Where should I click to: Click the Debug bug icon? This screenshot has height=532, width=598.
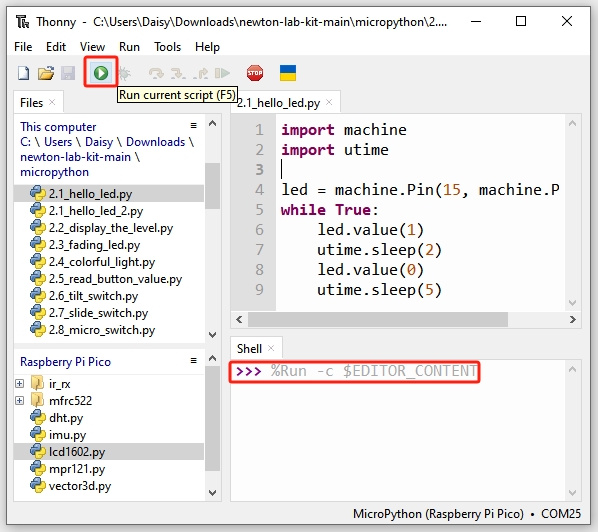[124, 73]
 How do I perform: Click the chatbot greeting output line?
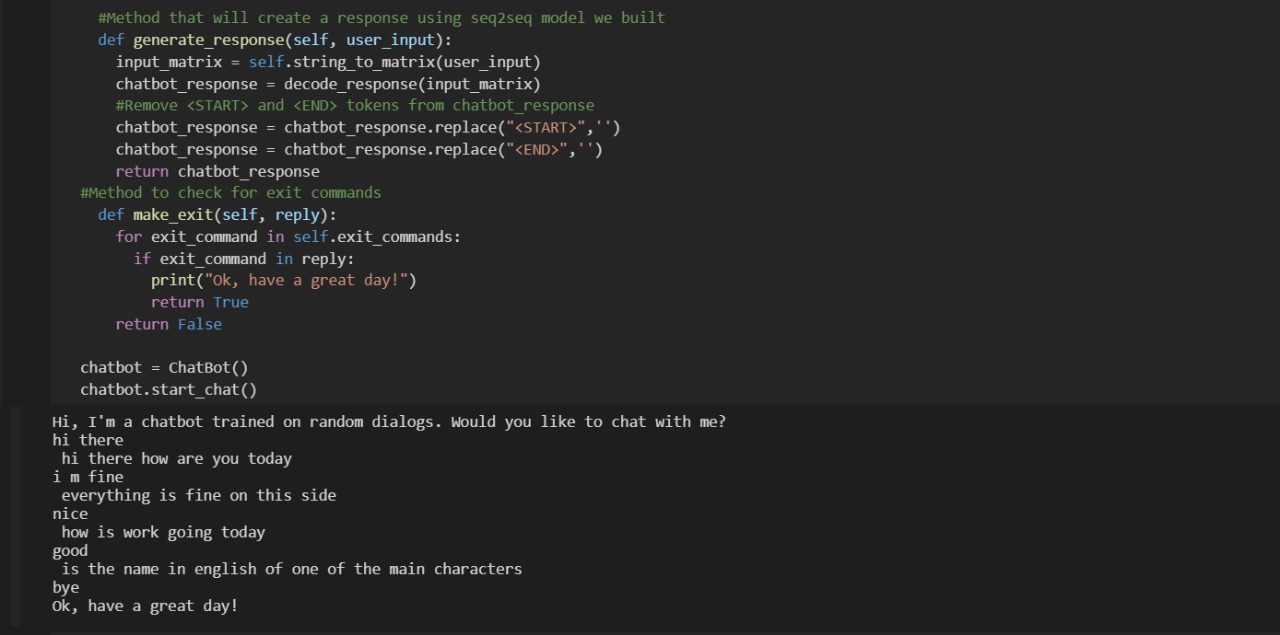388,422
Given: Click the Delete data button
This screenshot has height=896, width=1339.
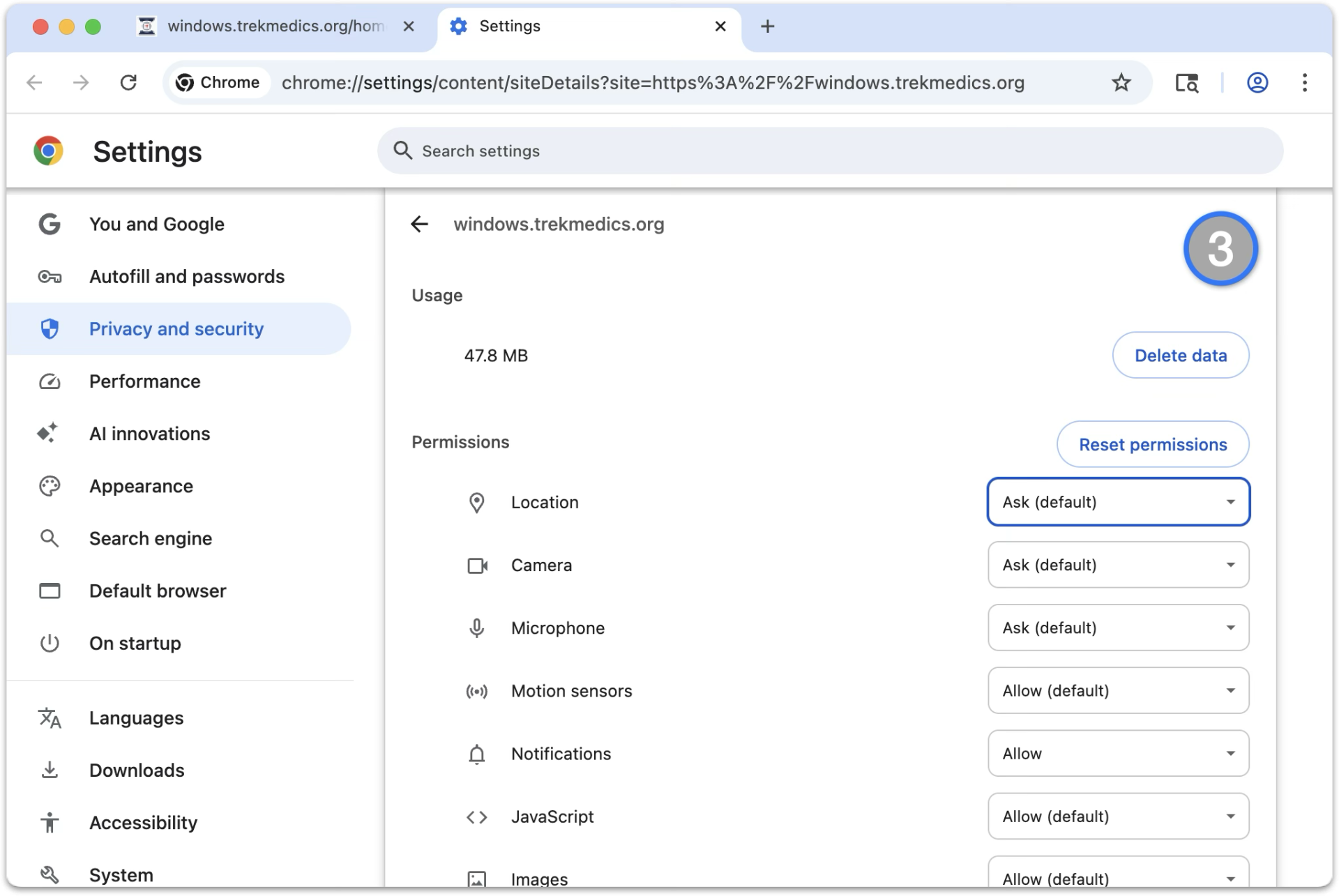Looking at the screenshot, I should tap(1180, 356).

◆ ◆ ◆ ◆

Write out the whole listing again, exactly, with no pictures.

Where should I click to: Click the Debug bug icon? This screenshot has height=532, width=598.
[124, 73]
 How do I perform: Click the chatbot greeting output line?
388,422
Given: Click the Delete data button
This screenshot has height=896, width=1339.
Looking at the screenshot, I should tap(1180, 356).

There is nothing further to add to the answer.